La soudaine rage de son hôte lui fit relever la tête. Allait-il enfin botter le cul de l'impudent et le mettre à la porte ? Un dénouement que l'herboriste attendait sans se l'avouer, tant elle sentait ses articulations s'ankylosaient dans son inconfortable position ; tant que l'autre demeurait dans la pièce d'à côté, il lui était défendu de sortir et des relents de claustrophobie l'envahissaient peu à peu. Comment avait-elle pu enfermer ce gamin dans le noir de sa cave, le sang plein de nœuds soporifiques ? Comment avait-elle pu l'empoisonner autrement que par son don afin de le conserver dans les ténèbres ? En cet instant, elle captait toute l'infamie de son attitude qui, auparavant, lui apparaissait nécessaire à défaut d'être réellement juste. Sauf que là, dans cette relative lumière, dépourvue d'entraves et cependant prisonnière à son tour, elle comprenait son erreur. Et cela l'écœura tant qu'elle aurait enfoui son visage contre ses genoux si... S'il n'avait pas vendu la mèche. Aussitôt, la panique s'ajouta à l'amertume, remonta sa trachée pour lui laisser le myocarde au bord des lèvres. Il l'avait dit. Avait trahi sa cachette. Dans quelle intention, elle l'ignorait.

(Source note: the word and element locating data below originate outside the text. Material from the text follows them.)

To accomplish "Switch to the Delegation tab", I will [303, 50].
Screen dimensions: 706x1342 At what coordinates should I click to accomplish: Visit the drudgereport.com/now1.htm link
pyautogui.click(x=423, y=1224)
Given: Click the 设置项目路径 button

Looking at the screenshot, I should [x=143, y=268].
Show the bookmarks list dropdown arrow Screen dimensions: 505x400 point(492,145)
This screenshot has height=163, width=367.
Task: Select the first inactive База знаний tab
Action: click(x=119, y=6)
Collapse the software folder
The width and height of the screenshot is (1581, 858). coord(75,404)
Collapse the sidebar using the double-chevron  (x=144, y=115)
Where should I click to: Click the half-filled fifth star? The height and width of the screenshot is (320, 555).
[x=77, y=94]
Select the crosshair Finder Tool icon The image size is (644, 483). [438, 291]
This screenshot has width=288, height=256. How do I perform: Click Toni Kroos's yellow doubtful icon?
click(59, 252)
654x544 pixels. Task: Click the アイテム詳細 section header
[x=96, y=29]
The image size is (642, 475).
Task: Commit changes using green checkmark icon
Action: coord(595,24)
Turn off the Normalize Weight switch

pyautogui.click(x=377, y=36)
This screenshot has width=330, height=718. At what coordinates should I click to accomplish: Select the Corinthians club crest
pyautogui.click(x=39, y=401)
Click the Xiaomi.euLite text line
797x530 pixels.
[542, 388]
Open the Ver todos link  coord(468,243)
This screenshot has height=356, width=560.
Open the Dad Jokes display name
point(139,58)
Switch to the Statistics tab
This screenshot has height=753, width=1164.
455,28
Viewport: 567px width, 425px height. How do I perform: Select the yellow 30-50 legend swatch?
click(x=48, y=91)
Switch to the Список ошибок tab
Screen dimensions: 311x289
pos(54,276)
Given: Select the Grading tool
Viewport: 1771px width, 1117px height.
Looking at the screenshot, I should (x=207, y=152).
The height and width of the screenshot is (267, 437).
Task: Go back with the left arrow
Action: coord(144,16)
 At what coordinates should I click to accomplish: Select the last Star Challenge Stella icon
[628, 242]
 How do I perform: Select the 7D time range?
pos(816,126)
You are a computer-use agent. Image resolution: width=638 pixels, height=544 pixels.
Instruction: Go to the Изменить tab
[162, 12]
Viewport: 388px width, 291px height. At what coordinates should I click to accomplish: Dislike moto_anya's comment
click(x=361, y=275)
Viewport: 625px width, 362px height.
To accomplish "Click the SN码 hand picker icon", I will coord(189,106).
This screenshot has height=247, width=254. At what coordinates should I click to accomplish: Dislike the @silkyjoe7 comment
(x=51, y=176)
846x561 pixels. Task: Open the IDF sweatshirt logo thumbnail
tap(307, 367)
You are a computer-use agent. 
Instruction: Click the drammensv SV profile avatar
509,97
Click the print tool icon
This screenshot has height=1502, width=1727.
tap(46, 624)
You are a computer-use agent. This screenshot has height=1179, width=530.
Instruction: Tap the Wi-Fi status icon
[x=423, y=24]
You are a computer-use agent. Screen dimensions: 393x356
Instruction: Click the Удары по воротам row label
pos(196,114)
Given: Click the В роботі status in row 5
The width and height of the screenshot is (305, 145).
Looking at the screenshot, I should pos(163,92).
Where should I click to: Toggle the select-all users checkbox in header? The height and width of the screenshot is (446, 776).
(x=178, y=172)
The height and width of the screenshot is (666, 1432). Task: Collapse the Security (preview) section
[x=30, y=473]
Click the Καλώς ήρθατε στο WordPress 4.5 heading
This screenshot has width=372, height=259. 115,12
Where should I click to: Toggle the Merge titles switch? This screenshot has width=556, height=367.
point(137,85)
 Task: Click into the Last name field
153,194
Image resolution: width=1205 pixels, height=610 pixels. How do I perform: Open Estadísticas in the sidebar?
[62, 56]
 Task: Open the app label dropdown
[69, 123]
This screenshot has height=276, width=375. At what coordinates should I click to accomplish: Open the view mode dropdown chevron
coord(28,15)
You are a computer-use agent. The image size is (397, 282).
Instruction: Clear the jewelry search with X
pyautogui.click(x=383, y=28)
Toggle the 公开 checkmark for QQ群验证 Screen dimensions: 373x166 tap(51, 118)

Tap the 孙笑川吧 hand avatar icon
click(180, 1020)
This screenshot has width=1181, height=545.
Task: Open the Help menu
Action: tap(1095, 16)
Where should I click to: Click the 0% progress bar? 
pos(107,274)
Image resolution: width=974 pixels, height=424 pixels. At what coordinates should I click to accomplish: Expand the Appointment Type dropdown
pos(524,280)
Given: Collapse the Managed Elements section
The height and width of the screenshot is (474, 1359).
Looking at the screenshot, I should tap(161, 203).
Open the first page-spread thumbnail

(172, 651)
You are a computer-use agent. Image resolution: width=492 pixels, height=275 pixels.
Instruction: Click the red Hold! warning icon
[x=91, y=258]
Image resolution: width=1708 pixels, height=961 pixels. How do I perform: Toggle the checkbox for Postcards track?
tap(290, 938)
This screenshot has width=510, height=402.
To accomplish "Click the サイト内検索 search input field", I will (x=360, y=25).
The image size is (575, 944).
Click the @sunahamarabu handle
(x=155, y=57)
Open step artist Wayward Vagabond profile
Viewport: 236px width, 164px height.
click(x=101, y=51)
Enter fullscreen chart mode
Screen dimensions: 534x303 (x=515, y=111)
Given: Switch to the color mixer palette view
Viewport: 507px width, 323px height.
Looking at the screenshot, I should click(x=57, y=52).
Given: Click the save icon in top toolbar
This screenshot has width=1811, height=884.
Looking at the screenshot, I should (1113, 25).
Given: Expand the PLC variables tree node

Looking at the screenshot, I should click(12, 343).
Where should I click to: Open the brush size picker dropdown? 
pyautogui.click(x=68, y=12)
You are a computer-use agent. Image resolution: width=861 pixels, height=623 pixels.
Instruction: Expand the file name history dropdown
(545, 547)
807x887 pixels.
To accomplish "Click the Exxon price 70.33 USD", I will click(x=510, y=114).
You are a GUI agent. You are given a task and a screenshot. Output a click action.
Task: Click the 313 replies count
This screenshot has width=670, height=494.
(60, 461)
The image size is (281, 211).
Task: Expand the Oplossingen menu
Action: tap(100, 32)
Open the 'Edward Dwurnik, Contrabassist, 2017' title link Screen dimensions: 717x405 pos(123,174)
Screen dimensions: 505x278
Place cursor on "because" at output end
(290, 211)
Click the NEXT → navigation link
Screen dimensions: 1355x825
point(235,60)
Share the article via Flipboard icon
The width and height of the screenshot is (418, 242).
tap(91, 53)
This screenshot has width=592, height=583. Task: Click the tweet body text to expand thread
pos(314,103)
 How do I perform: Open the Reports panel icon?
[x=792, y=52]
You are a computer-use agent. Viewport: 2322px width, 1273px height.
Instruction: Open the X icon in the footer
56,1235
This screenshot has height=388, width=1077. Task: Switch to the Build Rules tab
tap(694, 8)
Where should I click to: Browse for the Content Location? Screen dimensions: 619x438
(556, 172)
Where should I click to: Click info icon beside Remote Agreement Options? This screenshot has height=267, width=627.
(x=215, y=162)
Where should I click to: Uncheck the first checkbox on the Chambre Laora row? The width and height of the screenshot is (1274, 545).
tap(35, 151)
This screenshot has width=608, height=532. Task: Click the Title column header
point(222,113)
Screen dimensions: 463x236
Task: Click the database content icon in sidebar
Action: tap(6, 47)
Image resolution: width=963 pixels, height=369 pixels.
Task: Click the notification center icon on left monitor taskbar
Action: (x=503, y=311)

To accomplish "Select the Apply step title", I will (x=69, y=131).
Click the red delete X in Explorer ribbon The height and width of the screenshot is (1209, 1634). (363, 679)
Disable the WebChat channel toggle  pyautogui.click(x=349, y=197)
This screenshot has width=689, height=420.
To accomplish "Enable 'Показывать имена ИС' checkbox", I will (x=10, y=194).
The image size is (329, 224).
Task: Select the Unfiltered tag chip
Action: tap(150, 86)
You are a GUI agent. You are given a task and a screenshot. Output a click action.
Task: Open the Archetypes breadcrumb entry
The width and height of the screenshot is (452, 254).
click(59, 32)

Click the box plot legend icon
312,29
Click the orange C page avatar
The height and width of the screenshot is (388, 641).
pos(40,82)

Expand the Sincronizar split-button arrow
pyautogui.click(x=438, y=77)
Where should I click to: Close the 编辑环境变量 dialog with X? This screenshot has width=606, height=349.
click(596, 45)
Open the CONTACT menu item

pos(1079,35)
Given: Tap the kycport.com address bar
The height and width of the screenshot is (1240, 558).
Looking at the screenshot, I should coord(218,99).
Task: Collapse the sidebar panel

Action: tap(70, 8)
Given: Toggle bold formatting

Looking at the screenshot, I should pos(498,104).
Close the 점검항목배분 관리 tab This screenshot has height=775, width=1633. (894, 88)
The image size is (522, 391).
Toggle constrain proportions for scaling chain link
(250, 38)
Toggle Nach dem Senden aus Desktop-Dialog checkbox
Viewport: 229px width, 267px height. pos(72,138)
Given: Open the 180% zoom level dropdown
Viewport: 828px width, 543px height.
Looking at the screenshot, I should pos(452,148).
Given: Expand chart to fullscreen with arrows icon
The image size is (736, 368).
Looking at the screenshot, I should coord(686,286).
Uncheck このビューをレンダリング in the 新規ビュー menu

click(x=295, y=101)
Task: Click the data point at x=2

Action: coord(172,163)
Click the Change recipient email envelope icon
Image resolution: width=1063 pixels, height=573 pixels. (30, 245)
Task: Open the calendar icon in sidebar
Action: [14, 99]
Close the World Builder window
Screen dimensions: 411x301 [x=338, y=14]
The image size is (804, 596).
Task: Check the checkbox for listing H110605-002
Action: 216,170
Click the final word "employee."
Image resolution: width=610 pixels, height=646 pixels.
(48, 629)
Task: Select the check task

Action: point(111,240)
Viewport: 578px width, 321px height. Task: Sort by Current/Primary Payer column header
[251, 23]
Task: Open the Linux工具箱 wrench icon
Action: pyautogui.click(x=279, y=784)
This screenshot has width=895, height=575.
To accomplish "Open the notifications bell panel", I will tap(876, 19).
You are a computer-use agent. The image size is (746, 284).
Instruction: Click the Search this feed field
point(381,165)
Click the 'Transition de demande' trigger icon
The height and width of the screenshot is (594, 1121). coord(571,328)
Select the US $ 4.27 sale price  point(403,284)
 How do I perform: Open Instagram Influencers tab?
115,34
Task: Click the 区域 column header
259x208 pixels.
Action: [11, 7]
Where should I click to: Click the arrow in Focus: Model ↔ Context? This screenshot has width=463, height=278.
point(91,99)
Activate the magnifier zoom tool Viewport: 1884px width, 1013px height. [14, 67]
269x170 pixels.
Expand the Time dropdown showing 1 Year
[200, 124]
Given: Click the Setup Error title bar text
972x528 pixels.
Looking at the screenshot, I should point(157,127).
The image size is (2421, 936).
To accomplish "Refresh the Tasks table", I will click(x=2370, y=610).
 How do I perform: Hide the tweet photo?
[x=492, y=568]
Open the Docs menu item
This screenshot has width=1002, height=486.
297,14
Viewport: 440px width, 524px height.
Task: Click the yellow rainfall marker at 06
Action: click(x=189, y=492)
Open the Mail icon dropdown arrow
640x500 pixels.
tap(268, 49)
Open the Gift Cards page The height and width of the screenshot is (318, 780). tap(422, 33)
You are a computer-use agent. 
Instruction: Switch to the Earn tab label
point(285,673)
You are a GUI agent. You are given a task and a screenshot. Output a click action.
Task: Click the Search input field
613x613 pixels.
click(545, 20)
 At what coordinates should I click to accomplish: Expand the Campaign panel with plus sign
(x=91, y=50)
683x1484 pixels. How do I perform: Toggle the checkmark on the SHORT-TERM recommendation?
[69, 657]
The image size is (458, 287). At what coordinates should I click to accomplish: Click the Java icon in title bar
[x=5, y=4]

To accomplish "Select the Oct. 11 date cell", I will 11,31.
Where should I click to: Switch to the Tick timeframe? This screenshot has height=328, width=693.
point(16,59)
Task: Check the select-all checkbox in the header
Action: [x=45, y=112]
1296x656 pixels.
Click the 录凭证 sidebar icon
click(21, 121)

Elle ne voyait que l'insécurité dans laquelle cet aveu la plongeait tout à coup, sans bouée de sauvetage, sans harnais. Les pires scénarios affluèrent dans son crâne à la manière d'une houle glaciale.

Si Jeff avait compris, tel n'était pas le cas de l'Evolve, étrangère à la scène qui se jouait pourtant à deux pas d'elle. Elle avait beau sentir un éclat victorieux dans l'annonce du Russe, ce n'était pas pour la rassurer, bien au contraire, et son instinct la poussa à résister lorsqu'il fit irruption dans la salle de bain pour la tirer de sa cachette. D'un geste brusque et cependant calculé, il l'afficha ensuite à ses côtés devant un Jeff déconcerté, qui ne sembla pas faire le rapprochement entre ses précédents exploits urinaires et la présence de cette créature dans la pièce d'eau. Ou du moins, s'il le fit, il n'en laissa rien paraître, trop éméché certainement pour se rappeler ce genre de détails gênants. Quant à la brunette, après avoir été traitée de pestiférée, de sangsue et de brebis galeuse, s'éleva au stade peu enviable de pièce de viande tout à fait baisable. Elle aurait peut-être dû se sentir flattée. Néanmoins, elle était trop occupée à rabattre sur son ventre les plis de sa veste afin de dissimuler les traces de sang qui maculaient son vêtement, pour recevoir le compliment à sa médiocre valeur. Ainsi, ce qui serait sans doute pris pour de la timidité, de l'embarras effarouché, lui profitait. Par ailleurs, la pression du bras de Sulkan autour de sa taille lui faisait mal, car il appuyait par mégarde sur les ecchymoses, mais elle se retint de lui en faire la remarque pour laisser à l'intrus le bénéfice du doute. En soi, elle savait que le contact se voulait crédible. Que l'intention n'était pas malveillante, et même plutôt généreuse. Qu'il avait une idée derrière la tête, pour laquelle il lui fallait passer derrière son dos. Et parce qu'elle se rangeait dans son astuce, pour la première fois depuis leur rencontre, elle lui abandonna sa méfiance, de façon délibérée et entière, sans réclamer d'explication. Il savait ce qu'il faisait. En échange, elle lui fit pleinement confiance.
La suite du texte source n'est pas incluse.